• **Exercise task**:
Repeat word for word the part of the material that opens with the line containing "Image resolution: width=1369" and closes with the line containing "will [x=395, y=149].", both of those lines included.

• **Input for this task**:
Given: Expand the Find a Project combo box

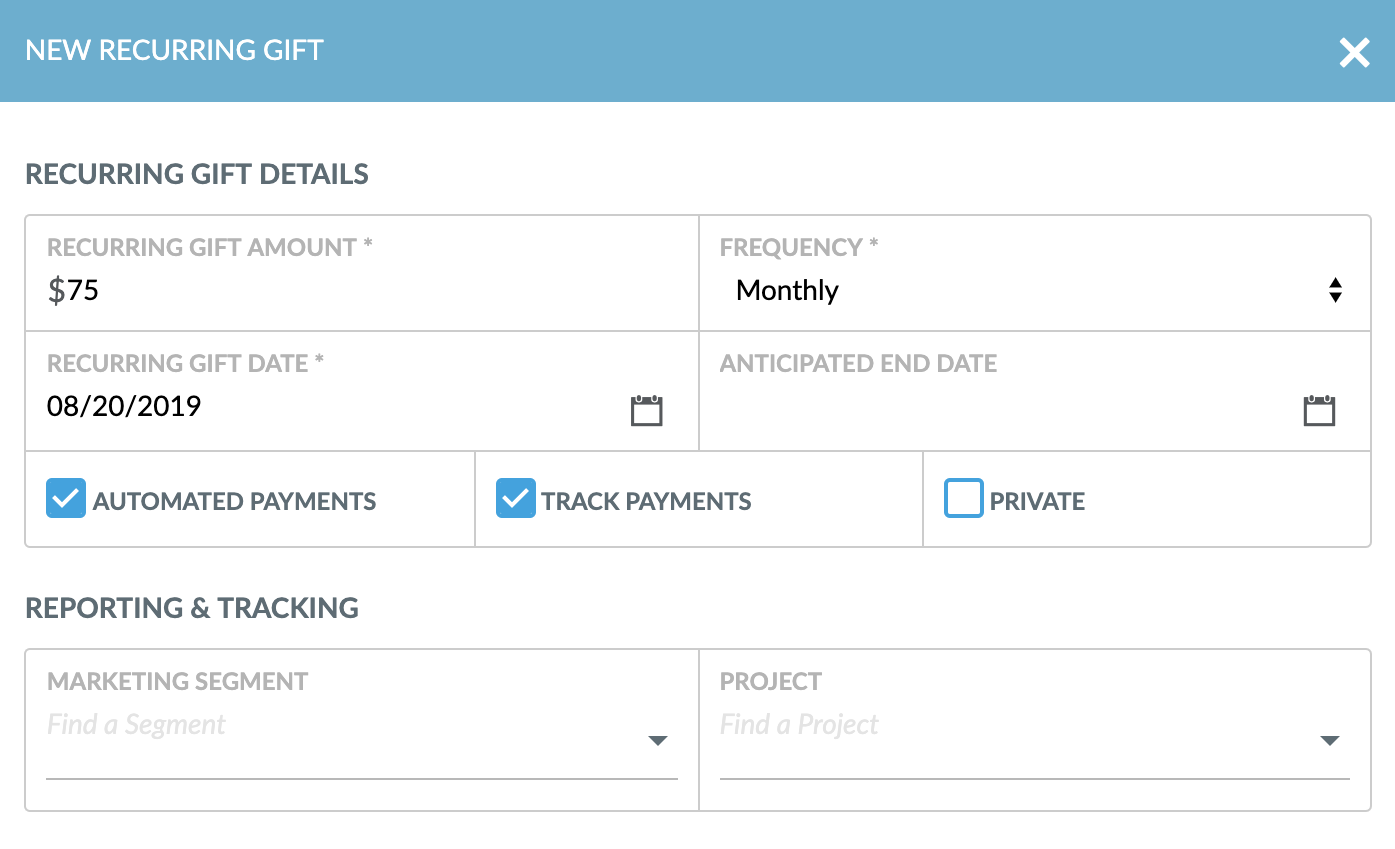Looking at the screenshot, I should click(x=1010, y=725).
* * *
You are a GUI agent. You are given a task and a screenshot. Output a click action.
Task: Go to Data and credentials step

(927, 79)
--
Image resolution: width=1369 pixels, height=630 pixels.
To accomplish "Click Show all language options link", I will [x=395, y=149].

• **Expected output**:
Image resolution: width=1369 pixels, height=630 pixels.
To accomplish "Click Show all language options link", I will [x=395, y=149].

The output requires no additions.